### EXERCISE REQUIREMENTS:
The material below contains a line with "745-07-99 (948, 181)" and a line with "Профиль (119, 437)". Copy exactly those two lines and all lines between them.

### DATASET:
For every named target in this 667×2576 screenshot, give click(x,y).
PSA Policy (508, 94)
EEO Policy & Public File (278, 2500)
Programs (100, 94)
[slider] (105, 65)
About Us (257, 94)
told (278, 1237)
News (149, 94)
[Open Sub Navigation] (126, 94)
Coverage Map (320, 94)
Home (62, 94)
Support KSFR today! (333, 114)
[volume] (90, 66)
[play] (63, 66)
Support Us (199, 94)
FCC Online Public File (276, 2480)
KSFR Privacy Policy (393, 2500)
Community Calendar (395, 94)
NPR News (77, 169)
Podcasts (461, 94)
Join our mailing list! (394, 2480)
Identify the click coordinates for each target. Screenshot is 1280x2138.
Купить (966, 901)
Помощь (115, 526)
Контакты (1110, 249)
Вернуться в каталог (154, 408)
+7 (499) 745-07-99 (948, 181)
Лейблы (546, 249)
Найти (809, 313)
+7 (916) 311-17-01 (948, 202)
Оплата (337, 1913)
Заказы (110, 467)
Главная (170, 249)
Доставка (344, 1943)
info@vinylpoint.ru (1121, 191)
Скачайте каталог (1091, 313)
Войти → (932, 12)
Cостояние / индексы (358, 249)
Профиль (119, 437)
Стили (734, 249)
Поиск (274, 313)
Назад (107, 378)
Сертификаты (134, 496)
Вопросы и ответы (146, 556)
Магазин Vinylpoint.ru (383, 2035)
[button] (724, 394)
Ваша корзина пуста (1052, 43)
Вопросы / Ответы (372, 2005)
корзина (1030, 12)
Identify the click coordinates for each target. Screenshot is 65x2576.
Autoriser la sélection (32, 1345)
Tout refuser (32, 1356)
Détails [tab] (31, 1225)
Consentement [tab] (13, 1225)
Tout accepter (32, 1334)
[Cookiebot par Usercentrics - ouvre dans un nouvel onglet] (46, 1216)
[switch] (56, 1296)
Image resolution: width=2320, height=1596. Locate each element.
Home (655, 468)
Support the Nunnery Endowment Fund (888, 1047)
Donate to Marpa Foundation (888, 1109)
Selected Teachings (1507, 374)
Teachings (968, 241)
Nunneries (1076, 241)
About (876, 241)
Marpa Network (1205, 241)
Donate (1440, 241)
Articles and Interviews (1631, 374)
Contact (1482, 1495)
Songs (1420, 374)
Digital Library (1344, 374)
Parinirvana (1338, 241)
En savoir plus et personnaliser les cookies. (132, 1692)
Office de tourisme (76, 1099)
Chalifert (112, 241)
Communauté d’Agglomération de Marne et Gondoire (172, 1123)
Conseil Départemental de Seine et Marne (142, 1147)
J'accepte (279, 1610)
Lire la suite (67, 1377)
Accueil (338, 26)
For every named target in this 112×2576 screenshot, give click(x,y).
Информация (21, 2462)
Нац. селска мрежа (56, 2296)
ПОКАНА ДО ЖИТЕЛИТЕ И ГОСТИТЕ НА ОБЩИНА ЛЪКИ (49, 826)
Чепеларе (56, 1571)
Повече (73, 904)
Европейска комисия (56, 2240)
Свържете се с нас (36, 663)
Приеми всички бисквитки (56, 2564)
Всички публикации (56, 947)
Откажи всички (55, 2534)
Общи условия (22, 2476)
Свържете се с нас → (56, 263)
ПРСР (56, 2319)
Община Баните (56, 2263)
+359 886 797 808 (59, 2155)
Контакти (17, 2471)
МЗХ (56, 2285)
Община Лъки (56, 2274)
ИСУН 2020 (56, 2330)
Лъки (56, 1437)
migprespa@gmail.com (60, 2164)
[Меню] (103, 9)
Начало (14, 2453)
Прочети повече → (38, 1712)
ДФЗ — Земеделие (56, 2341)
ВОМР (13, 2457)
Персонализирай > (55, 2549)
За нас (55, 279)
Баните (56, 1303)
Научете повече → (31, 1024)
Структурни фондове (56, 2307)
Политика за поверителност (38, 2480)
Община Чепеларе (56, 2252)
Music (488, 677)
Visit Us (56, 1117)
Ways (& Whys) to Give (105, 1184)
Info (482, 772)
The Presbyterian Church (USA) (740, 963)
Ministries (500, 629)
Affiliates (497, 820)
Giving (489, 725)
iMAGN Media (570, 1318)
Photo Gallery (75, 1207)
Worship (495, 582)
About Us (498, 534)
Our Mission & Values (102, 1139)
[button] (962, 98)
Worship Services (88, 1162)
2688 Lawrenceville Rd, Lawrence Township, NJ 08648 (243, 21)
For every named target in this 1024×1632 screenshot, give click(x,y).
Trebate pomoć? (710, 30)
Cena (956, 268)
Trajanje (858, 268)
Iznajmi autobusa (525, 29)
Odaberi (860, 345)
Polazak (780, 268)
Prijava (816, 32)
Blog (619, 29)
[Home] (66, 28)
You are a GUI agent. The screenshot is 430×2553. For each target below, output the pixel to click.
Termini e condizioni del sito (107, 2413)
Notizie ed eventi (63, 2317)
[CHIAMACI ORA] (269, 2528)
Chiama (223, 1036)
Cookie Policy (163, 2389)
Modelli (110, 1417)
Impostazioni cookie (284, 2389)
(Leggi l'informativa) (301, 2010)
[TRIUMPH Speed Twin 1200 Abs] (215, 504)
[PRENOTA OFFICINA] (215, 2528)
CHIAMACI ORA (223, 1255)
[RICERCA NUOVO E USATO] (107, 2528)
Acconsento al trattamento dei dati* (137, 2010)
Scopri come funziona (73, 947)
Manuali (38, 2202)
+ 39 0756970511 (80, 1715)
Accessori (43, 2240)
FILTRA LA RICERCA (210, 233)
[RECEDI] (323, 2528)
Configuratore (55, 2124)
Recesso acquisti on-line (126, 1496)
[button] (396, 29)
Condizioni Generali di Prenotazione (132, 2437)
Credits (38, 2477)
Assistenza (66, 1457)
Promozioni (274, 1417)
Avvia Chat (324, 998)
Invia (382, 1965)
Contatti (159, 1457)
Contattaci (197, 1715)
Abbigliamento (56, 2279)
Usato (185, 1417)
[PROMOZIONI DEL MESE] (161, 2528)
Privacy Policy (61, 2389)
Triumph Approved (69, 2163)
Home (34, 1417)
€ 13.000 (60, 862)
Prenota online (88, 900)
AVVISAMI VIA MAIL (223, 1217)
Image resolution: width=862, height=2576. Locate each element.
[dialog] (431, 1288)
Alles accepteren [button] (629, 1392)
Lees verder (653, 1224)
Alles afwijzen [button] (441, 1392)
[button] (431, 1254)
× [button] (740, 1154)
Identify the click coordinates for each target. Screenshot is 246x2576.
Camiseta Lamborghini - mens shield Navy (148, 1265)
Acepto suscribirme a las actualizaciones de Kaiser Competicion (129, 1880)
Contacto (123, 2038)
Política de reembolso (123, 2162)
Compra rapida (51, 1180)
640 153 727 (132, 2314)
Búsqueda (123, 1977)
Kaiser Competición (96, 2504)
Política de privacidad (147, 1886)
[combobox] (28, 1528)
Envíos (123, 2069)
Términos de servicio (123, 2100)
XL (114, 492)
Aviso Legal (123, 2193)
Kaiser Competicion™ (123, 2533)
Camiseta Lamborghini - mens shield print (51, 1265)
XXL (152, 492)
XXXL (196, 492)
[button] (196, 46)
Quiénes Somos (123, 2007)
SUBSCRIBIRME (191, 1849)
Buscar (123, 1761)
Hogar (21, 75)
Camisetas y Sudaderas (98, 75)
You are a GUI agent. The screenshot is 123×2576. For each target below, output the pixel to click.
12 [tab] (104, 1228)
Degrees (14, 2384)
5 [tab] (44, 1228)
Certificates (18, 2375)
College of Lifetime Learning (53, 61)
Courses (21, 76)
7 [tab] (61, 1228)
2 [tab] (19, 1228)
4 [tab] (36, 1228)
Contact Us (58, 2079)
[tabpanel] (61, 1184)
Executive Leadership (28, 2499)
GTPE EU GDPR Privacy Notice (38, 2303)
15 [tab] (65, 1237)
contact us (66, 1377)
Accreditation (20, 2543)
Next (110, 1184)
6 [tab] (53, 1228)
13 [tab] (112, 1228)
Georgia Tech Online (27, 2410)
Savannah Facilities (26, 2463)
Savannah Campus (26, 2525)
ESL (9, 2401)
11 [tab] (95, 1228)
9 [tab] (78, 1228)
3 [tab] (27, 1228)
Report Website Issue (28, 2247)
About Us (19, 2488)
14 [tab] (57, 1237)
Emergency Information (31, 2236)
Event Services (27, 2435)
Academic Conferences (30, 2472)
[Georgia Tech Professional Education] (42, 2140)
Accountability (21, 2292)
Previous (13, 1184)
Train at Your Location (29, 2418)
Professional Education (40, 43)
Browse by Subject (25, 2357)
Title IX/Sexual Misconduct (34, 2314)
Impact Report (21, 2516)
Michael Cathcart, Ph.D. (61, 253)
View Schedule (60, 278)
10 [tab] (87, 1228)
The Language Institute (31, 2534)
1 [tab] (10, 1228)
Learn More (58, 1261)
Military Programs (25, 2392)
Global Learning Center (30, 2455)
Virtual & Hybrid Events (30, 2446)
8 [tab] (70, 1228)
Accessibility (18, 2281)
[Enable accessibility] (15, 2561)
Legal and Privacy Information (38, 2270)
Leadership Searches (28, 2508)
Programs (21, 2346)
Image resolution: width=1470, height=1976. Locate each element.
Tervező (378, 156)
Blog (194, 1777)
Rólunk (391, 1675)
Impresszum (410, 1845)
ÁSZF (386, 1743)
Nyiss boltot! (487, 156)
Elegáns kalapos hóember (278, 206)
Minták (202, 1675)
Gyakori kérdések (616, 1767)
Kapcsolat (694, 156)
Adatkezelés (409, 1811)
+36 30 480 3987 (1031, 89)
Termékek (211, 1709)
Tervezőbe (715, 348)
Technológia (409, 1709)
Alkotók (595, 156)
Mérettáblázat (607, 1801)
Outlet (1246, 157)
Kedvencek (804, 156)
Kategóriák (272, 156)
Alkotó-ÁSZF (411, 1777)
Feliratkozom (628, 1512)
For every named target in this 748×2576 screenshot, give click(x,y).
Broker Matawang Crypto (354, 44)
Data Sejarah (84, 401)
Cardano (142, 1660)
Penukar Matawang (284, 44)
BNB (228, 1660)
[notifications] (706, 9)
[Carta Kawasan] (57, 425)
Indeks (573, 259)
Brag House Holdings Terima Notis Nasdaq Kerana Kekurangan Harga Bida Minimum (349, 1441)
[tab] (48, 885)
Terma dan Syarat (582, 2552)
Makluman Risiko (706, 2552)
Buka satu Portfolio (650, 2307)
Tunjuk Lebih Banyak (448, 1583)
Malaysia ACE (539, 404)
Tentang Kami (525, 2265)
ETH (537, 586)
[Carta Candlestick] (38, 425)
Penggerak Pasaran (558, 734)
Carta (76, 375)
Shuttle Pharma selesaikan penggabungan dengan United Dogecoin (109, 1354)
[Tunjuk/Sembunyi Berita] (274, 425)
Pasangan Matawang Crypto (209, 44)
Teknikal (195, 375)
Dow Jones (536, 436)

### WRITTEN RESPONSE:
+7 (499) 745-07-99 (948, 181)
Лейблы (546, 249)
Найти (809, 313)
+7 (916) 311-17-01 (948, 202)
Оплата (337, 1913)
Заказы (110, 467)
Главная (170, 249)
Доставка (344, 1943)
info@vinylpoint.ru (1121, 191)
Скачайте каталог (1091, 313)
Войти → (932, 12)
Cостояние / индексы (358, 249)
Профиль (119, 437)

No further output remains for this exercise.